In a speech on March 25, Treasury Secretary, Timothy F. Geithner, linked the passage of an enhanced and permanent research tax credit proposed by the Obama Administration to comprehensive tax reform. In his remarks, Secretary Geithner stated:
“This proposal should be part of a comprehensive reform of the corporate tax system to make American companies more competitive. Reform that eliminates loopholes and preferences, lowers the tax rate on investments in the United States, and replaces a complicated muck of temporary provisions, with a more powerful, but more targeted set of permanent incentives, like the R&E tax credit.”

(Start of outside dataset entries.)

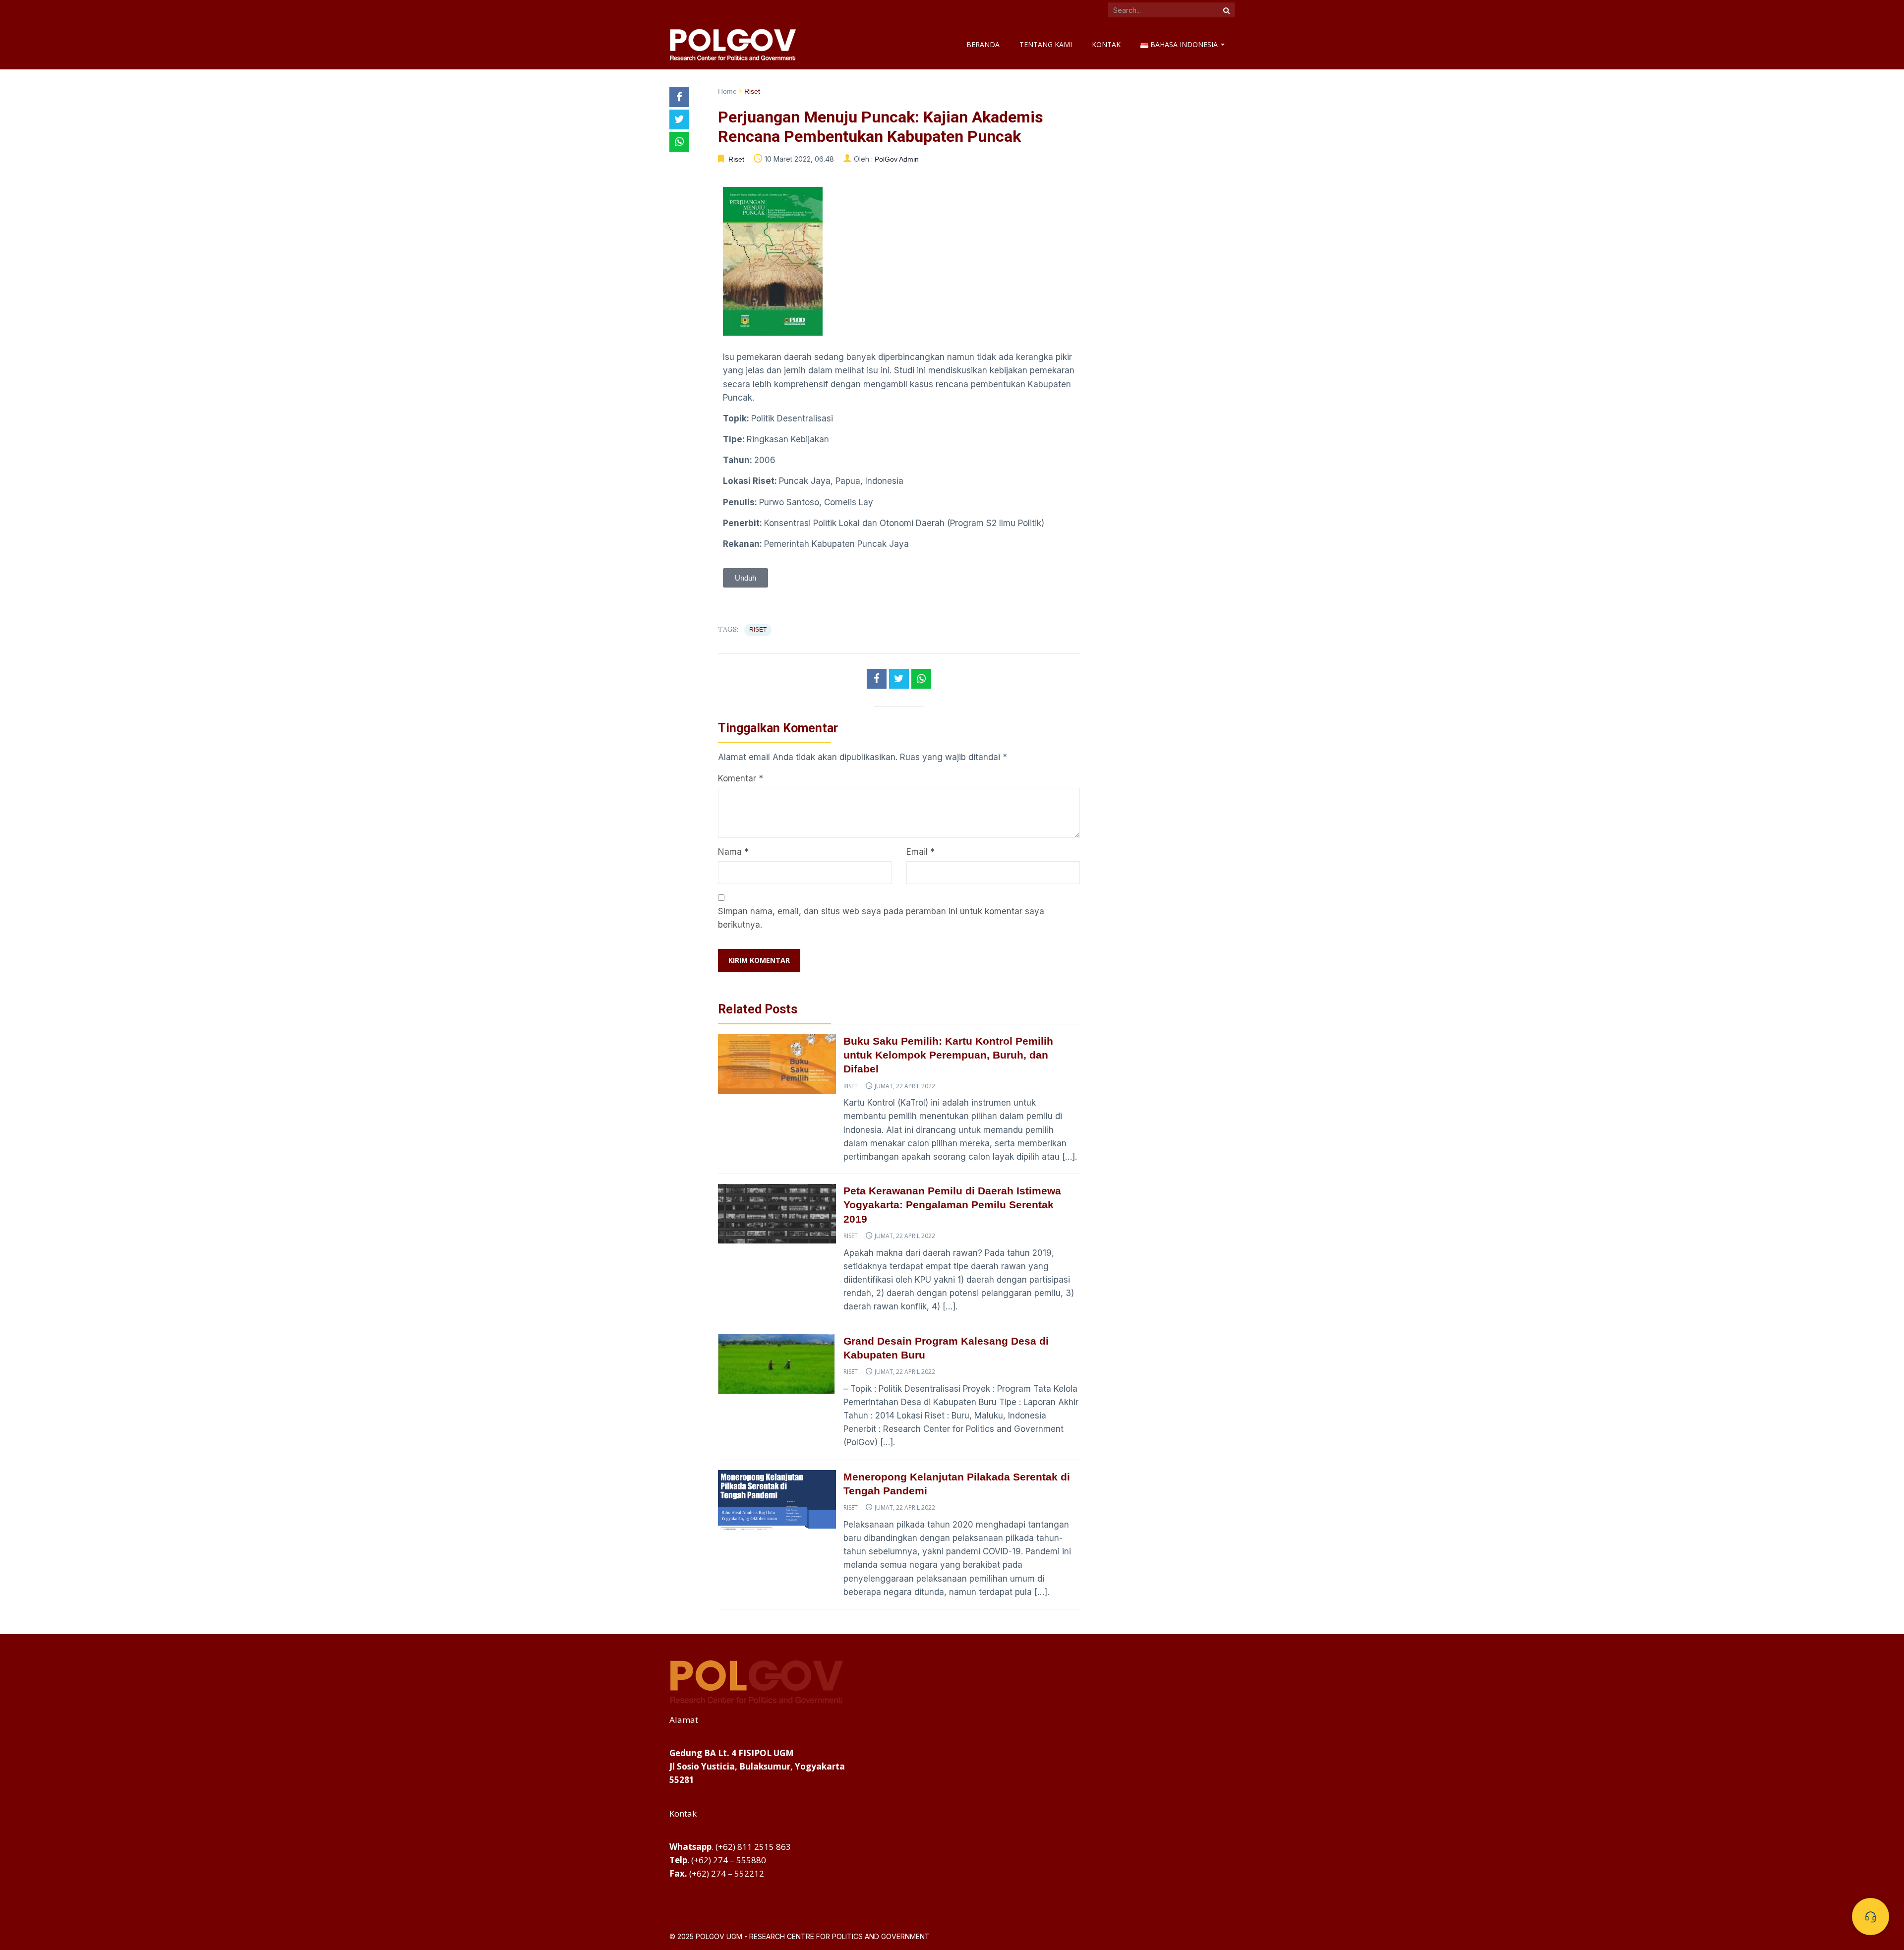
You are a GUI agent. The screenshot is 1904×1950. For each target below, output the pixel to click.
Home (727, 91)
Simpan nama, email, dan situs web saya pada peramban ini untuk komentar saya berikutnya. (881, 918)
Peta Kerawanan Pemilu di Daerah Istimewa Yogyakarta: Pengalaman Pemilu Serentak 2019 (952, 1205)
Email (917, 852)
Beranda (983, 44)
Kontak (1106, 44)
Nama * (733, 852)
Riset (752, 91)
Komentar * (740, 778)
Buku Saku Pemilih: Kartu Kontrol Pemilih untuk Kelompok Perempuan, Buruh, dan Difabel (948, 1055)
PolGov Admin (897, 159)
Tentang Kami (1045, 44)
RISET (758, 629)
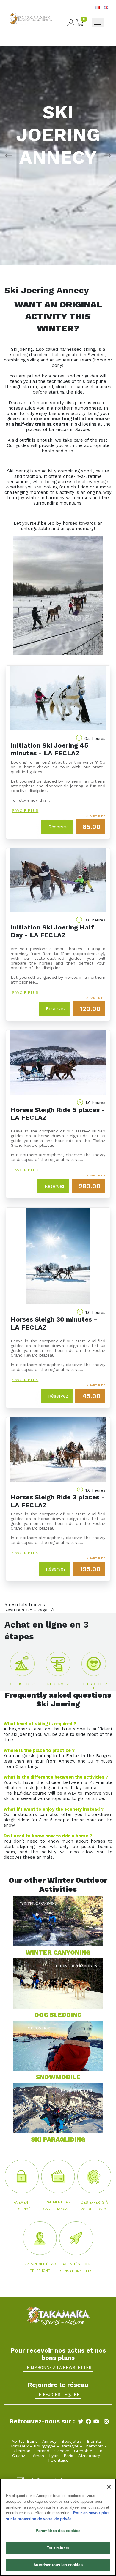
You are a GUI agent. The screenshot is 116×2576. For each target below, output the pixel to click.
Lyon (54, 2455)
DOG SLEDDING (58, 2014)
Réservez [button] (58, 826)
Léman (37, 2455)
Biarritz (94, 2441)
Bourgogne (44, 2446)
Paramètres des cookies (58, 2531)
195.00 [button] (90, 1569)
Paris (68, 2455)
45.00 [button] (91, 1396)
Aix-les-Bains (24, 2441)
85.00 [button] (92, 826)
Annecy (49, 2441)
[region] (58, 2527)
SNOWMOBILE (58, 2077)
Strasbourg (89, 2455)
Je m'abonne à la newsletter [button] (58, 2367)
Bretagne (69, 2446)
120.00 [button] (90, 1008)
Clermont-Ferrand (31, 2450)
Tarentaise (58, 2460)
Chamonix (93, 2446)
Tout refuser (58, 2548)
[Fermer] (108, 2486)
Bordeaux (19, 2446)
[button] (22, 1667)
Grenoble (83, 2450)
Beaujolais (72, 2441)
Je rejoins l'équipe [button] (58, 2394)
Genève (61, 2450)
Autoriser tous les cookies (57, 2565)
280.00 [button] (90, 1186)
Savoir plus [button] (25, 810)
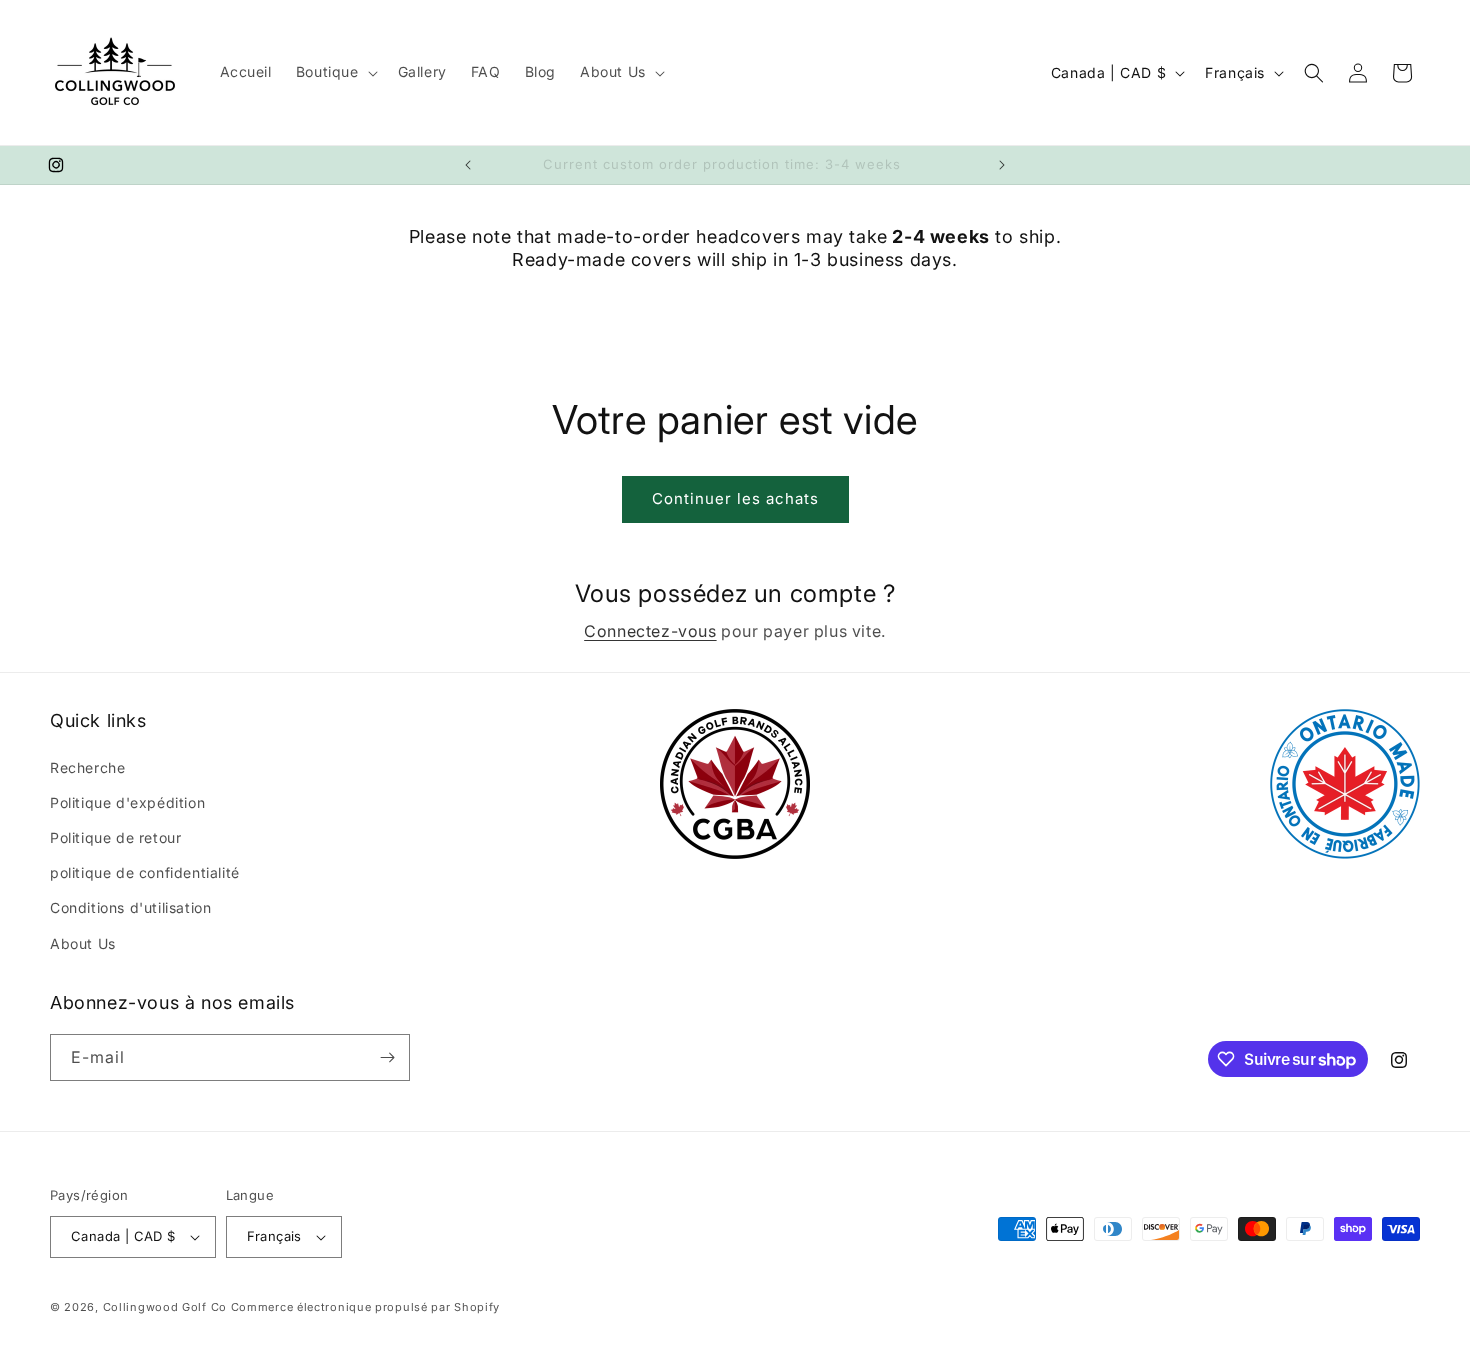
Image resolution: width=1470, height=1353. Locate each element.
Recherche (87, 767)
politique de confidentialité (145, 872)
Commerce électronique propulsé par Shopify (365, 1307)
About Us (83, 943)
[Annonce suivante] (1002, 165)
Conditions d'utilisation (130, 907)
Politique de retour (115, 837)
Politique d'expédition (127, 802)
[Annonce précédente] (468, 165)
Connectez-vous (650, 631)
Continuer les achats (735, 498)
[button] (335, 72)
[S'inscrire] (387, 1057)
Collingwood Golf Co (165, 1307)
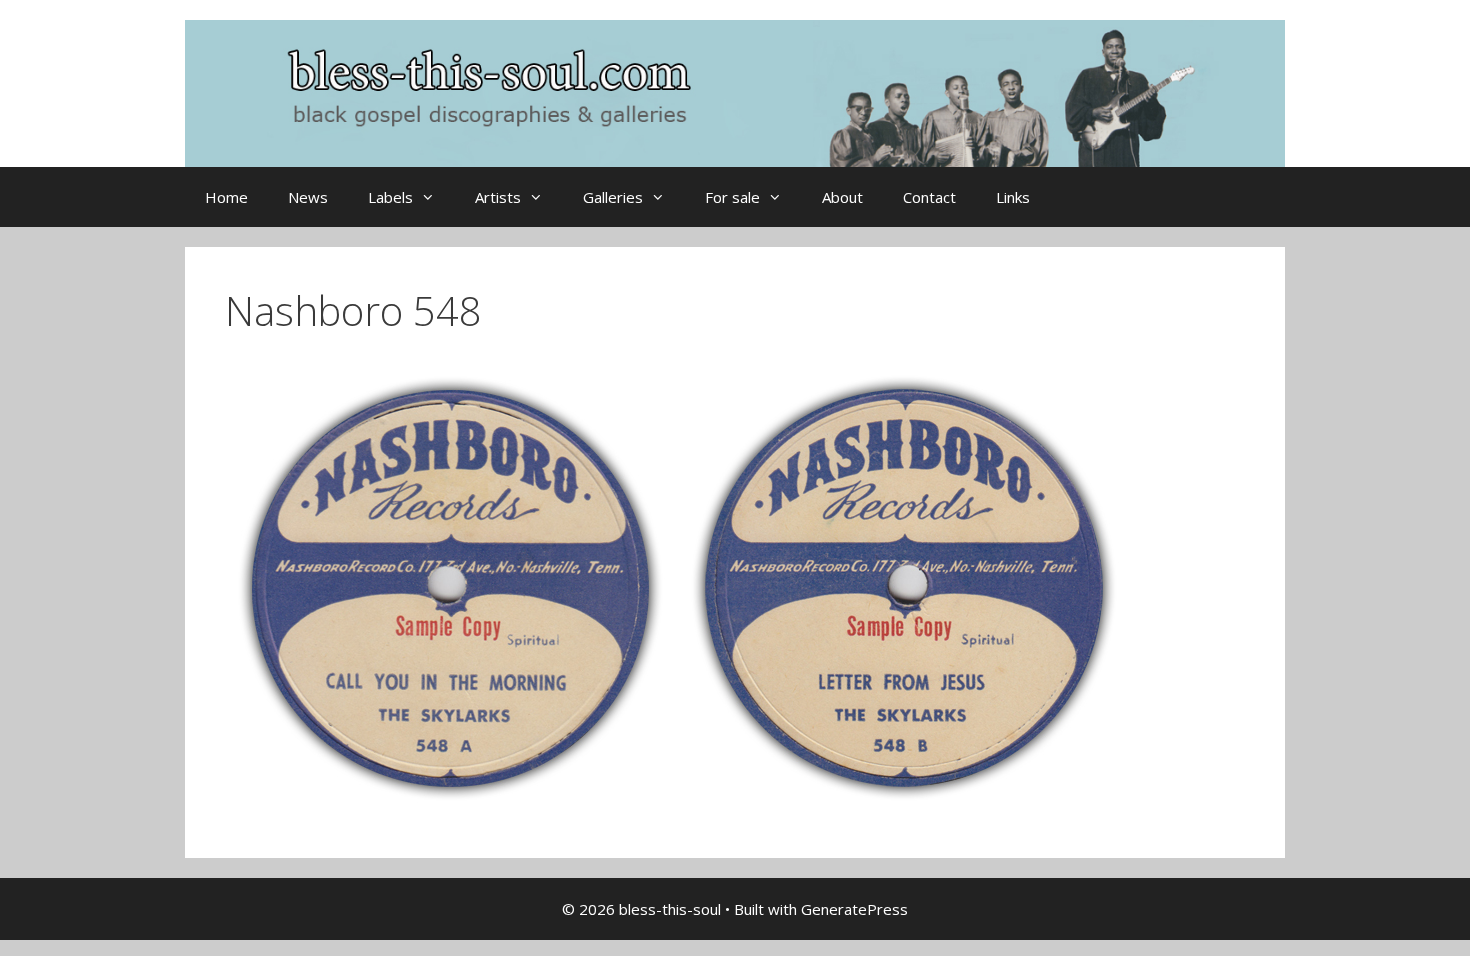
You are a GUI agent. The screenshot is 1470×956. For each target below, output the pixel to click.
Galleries (613, 197)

Shortly before his speech, the Treasury Department’s Office of Tax Policy issued a new report on the research tax credit titled “Investing in U.S. Competitiveness: The Benefits of Enhancing the Research and Experimentation Tax Credit.” In its report, the Treasury Department said that in its current form, the Research and Experimental (R&E) credit provides the following benefits:
- A Cost-Effective Way to Encourage Research Spending: Treasury indicates that recent studies show that the credit produces approximately a dollar for dollar increase in current research spending and that this amount could be larger in the longer run.
- Nearly $9 Billion in Annual Tax Credits for Research: In Tax Year 2008, the most recent year for which corporate tax return data are available, 12,736 corporations claimed $8.3 billion in research credits and more than 64,000 individual taxpayers (includes S corporation shareholders and partners) claimed $463 million in research credits. (See Table 1 below for details of corporations claiming R&E Credit by industry for 2008).
- Support for High-Wage Jobs: Approximately 70% of research costs that qualify for the credit are labor costs. Therefore, the R&E tax credit provides valuable support for high-tech jobs. Much of the research that takes place in the United States is done by highly skilled employees, who earn higher than average wages. According to the National Science Foundation, in 2008 the average annual wage for individuals in science and technology occupations was about $74,950, compared to $42,270 for all occupations.
The Treasury report also outlined the Administration’s proposal to expand, simplify and make permanent the R&E credit. The administration’s proposal would:
- Leverage More Than $100 Billion in Domestic Private-Sector Research over the Next 10 Years: The Administration’s proposal to expand the credit and make it permanent will provide approximately $106 billion in credits from Fiscal Year 2012 through Fiscal Year 2021. Given that research shows the credit produces a dollar for dollar increase in research spending in the short run, the expectation is that a permanent credit would result in at least an equal increase in private-sector research spending over the next decade, all of which will occur in the United States. Research also suggests that the long-run impact of the credit could be even greater.
- Support Nearly 1 Million Research Workers in the U.S.: The Administration’s proposal for a permanent and enhanced R&E tax credit will provide an incentive for undertaking research activity in the United States. Companies receiving the credit employ nearly 1 million domestic workers conducting research.
- Increase the Total Amount of the Credit by 20%: The Administration’s proposal to increase the rate of the alternative simplified R&E tax credit from 14% to 17% will enhance the incentive to increase research activity.
- Increase Use of the Simpler Version of the Credit: Expanding the alternative simplified credit will make it more appealing and encourage more companies to choose the simpler version of the credit.
- Strengthen the Credit’s Incentive Effect: A permanent R&E tax credit would improve its incentive effect by providing businesses with certainty that they can make investments in long-term research projects and benefit from the credit over the course of the project. The report notes that the R&E credit has been extended on a temporary basis 14 times since its inception in 1981, often retroactively.
Table 1 below shows the amount of the R&E credit claimed by corporations in Tax Year 2008 by industry sector. It shows that corporations in the manufacturing sector accounted for about 43% of all corporations claiming the credit and for almost 69% of the total dollar amount of credits claimed.
In the manufacturing sector, computer and electronic product manufacturing, chemical manufacturing, and transportation equipment manufacturing accounted for 31.5%, 25.9% and 20.5%, respectively, of the total manufacturing credits claimed in 2008.
A) Corporations included in this count are C corporations, i.e., corporations subject to an entity level tax. Tax credits earned by corporations that are not subject to an entity level tax, such as S corporations, flow through to their shareholders and are claimed on the shareholder’s individual income tax return. The same is true for tax credits earned by partnerships, which flow through to the partners. >
The Treasury Report notes that uncertainty about the credit’s temporary nature, and the complexity of calculating it, have potentially limited the incentive effect of the R&E credit in the past. The Administration’s proposal seeks to address both of these areas.
The current R&E credit is scheduled to expire on December 31, 2011. Its fate and future lies somewhere within the current budget battle in Congress.